To: Gemlaoshi who wrote (925)11/25/2000 12:36:51 AM
From: Hawkmoon  Respond to of 74559
 
Yeah.. I see that data quite a bit tossed around. I may be wrong to place as little confidence in it as I do.

Bottom line, IMO, is that Americans ARE saving money. They are just doing it in a different way than has been traditionally measured.

Rather than parking it in CDs or savings accounts(which is changing now.. see below), people are investing it for the long-term. Just look at the money inflows for the mutual fund industry on a monthly basis over the past 12 years:

trimtabs.com

In sum, money flow vs supply of stock dictates the direction of the markets.

trimtabs.com

"Where's the cash going if not into retail money market funds? Answer: the bank. Savings accounts + small CDs up $64 billion in October.

Retail money market funds have about the same amount of assets now, $904 billion, as they did at the start of October. In fact retail money funds even before October were growing 50% slower than last year's pace and well below the record flows of 1998. Are consumers not generated as much cash as they were, are is the cash going someplace else?

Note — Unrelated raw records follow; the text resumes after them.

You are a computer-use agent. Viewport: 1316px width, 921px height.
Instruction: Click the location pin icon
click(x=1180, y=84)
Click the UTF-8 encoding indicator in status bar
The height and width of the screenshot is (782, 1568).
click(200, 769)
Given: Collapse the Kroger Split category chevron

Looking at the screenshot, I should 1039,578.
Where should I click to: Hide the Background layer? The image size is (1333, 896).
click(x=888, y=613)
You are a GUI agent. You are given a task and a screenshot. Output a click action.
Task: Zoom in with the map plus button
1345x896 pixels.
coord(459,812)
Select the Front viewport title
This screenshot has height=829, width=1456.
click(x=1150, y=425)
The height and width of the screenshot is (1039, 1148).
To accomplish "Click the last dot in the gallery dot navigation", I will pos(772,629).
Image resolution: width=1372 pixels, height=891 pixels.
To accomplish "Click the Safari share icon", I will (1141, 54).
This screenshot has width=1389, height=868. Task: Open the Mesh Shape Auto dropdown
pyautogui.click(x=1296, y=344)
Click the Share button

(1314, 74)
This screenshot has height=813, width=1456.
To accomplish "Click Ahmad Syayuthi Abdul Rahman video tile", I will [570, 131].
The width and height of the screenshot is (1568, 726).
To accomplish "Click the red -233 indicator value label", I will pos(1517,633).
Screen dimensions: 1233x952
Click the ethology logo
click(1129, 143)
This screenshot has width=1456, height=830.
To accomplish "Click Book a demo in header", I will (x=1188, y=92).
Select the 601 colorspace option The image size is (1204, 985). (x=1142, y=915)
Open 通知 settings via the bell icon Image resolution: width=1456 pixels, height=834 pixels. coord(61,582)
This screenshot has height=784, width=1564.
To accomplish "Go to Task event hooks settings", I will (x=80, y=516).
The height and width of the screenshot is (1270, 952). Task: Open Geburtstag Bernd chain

The answer: cash is pouring into bank savings accounts and small denomination CDs. The most recent federal reserve's h6 reports that as of November 6, savings accounts and small denomination CDs popped a whopping $64 billion to $2.9 trillion -- a 26.3% annualized pace-- since the start of October.

Banks offering higher rates than money markets.

Why? Because interest rates are higher now at savings accounts and at new issued CDs. The growth in bank deposits is rather interesting because loans to both individuals and commercial accounts basically has been flat since the beginning of October. Even credit card debt recently is only growing by a 5% annual rate.

Is this as a result of a weakening of the economy that conventional wisdom says is happening? Or is this the result of individuals and banks holding back new activity based upon a fear of an economic slowdown?

Bottom line: we stay bullish. Huge cash buildup everywhere says boom likely"


*****************
So while the "dismal scientist" is great reading, the surest sign of how this economy is doing, and the eventual direction of the market is by watching the money flow.